`Al-Qaeda linked to terrorist attacks in RI'
Tiarma Siboro, The Jakarta Post, Jakarta
The testimony of Malaysian Wan Min bin Wan Mat during the Bali bombing trial has provided more evidence that the international terrorist group al-Qaeda may have been involved in terror attacks and sectarian clashes in the country since 1999.
"If al-Qaeda is implicated in the Bali bombings, I believe that the international terrorist group has also been involved in other terror acts in the country within the past four years," Insp. Gen. Ansjaad Mbai, the head of the anti-terror desk at the Ministry of Political and Security Affairs, said on Friday.
Ansjaad was responding to the testimony made by Wan Min -- the alleged treasurer of the regional terrorist organization Jamaah Islamiyah (JI) -- who said that "al-Qaeda provided funds for the organization."
JI has been blamed for the bombing of two night clubs, Paddy's and the Sari Club, in the resort island of Bali.
Wan Min's statement, which was made via a video conference, is supposedly the most direct evidence to link Osama bin Laden's terrorist network and the Bali attacks.
According to Ansjaad, several suspected JI members who currently face trial for their alleged involvement in the bombings in Bali and Makassar, South Sulawesi, also "stayed in Maluku and Poso, Central Sulawesi, when sectarian conflicts were sparked there four years ago."
He reportedly referred to the location of a paramilitary training camp in Poso and the presence of radical groups in Maluku.
"I'm not making a rash conclusion, but the facts are that several suspects in the Bali bombing trial are also accused of bomb attacks in other parts of the country," Ansjaad told The Jakarta Post.

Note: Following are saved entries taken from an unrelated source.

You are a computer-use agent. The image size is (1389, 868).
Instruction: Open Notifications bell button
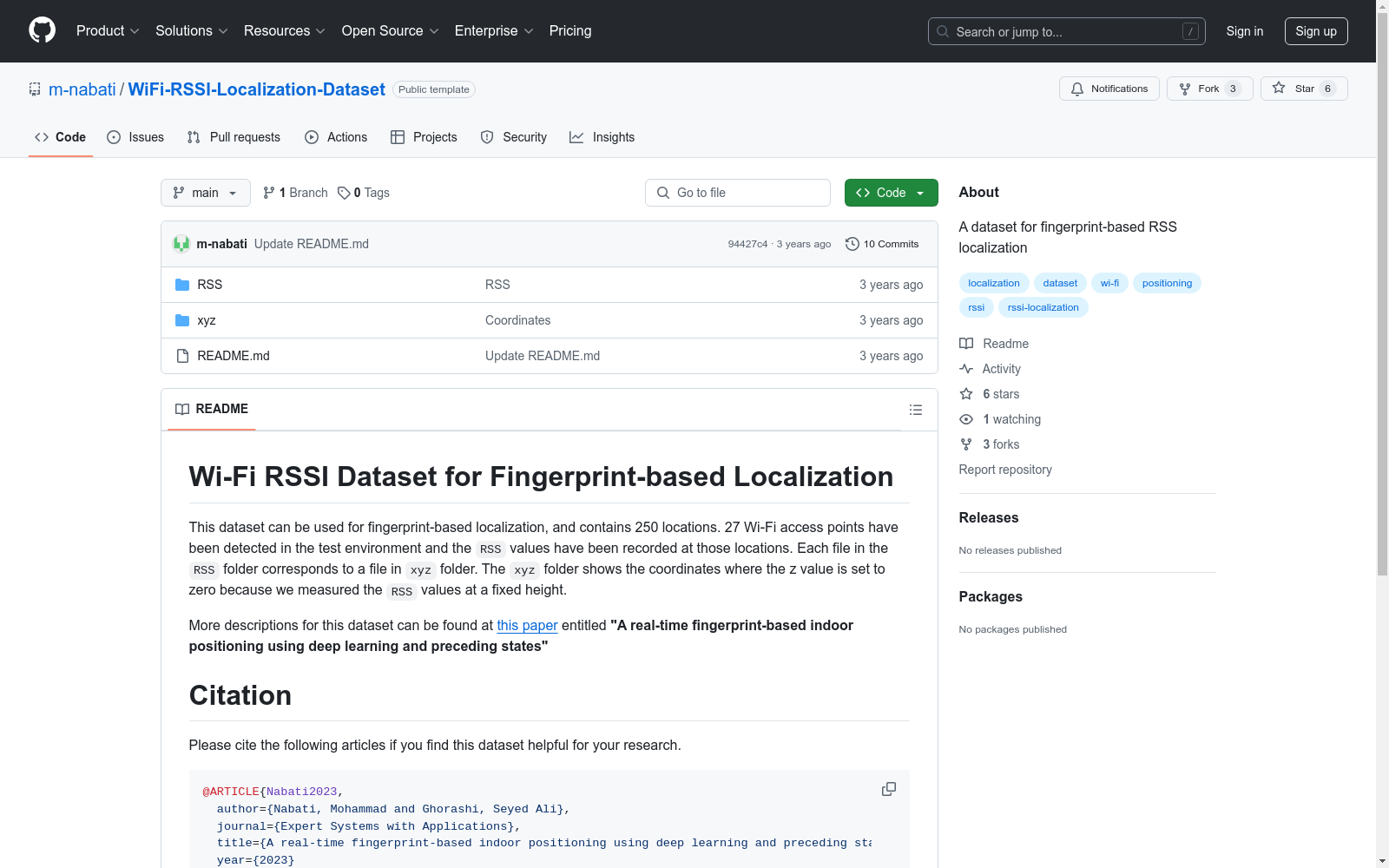[x=1109, y=89]
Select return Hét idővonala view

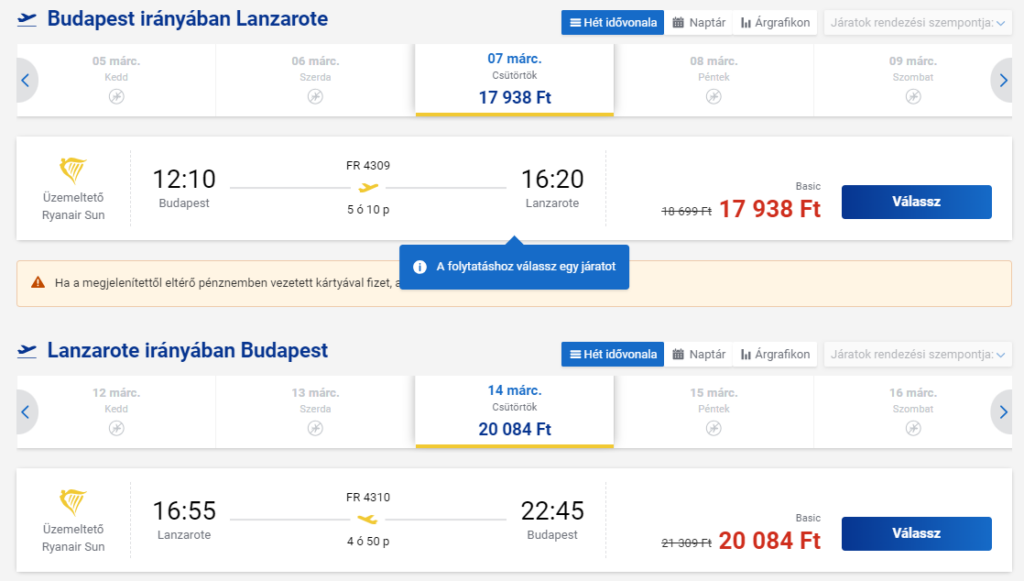(x=612, y=354)
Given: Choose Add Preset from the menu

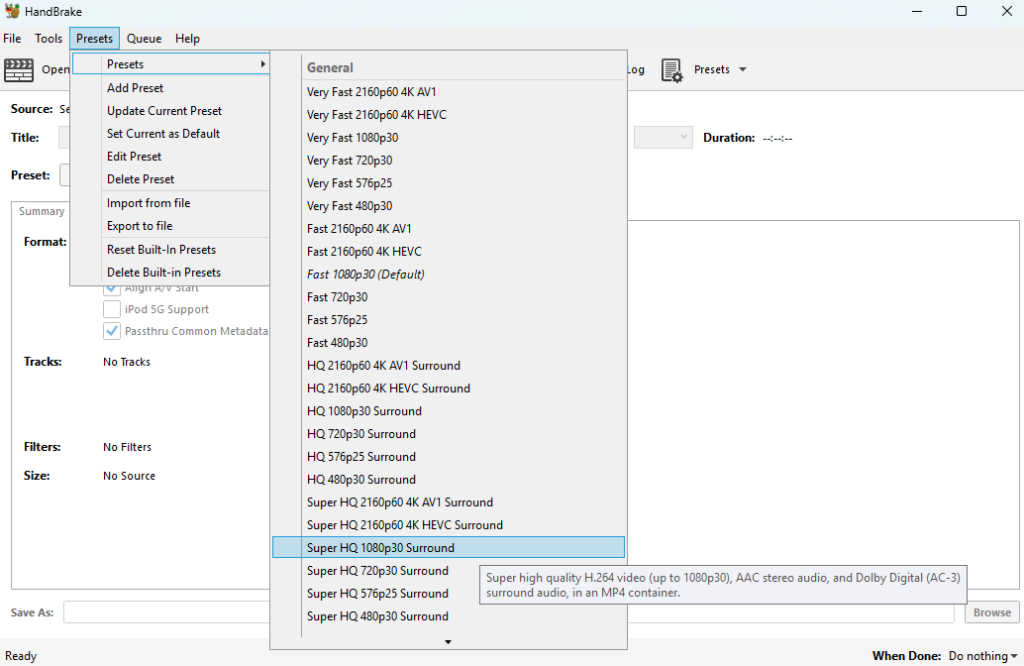Looking at the screenshot, I should pos(135,88).
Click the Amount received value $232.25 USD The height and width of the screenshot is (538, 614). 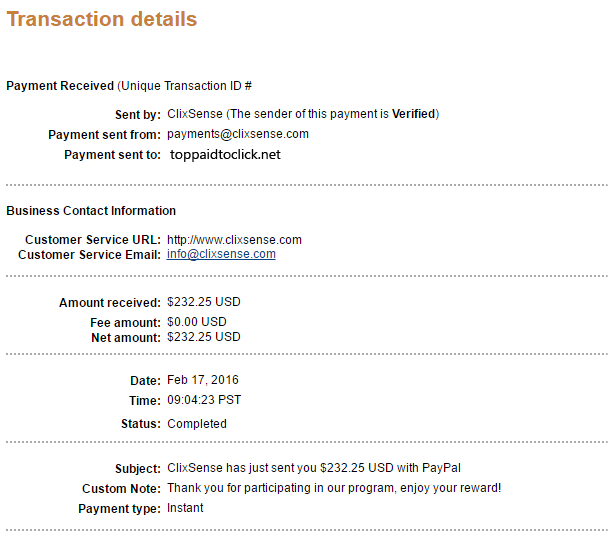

The prolonged sectarian conflict in Maluku alone claimed more than 6,000 lives, while some 2,000 people were killed in the bloody clashes in Poso. The two bombings in Makassar last December killed three people.

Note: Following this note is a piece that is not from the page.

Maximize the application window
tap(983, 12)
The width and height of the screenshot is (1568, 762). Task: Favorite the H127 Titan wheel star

Thousands of security personnel were deployed but failed to curb the clashes.
Bin Laden is also accused of responsibility for the Sept. 11, 2001 attack on the United States.

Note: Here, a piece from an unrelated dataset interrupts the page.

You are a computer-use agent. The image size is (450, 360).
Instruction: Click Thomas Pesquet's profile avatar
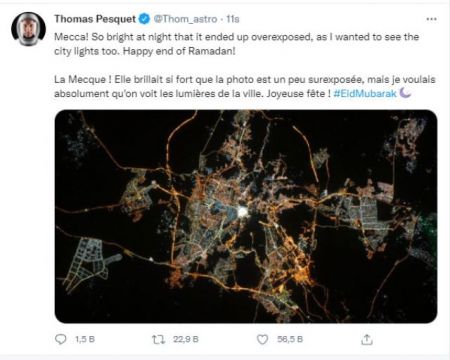(28, 29)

Meanwhile, terror analyst Hermawan Sulistyo of the National Institute of Sciences (LIPI) warned that Wan Min's account delivered the message that the war against terrorism in the country will face a tough challenge and that the police will be incapable of taking it on.
He said that terror attacks would continue in the country as long as "domestic situations, including the presence of local radical groups and the uncertainty of political circumstances, are conducive to them."
"Such international links would not flourish here if local radical groups were not participating in terror activities," Hermawan told the Post. "And I don't think that the police or intelligence officers are adept at hunting down the clandestine groups linked to JI and al Qaeda."
"The incompetence of security officers in handling terrorist attacks worsens when the political elite take advantage of radical groups to win political support," he said, referring to heightened political tensions leading up to the 2004 general elections.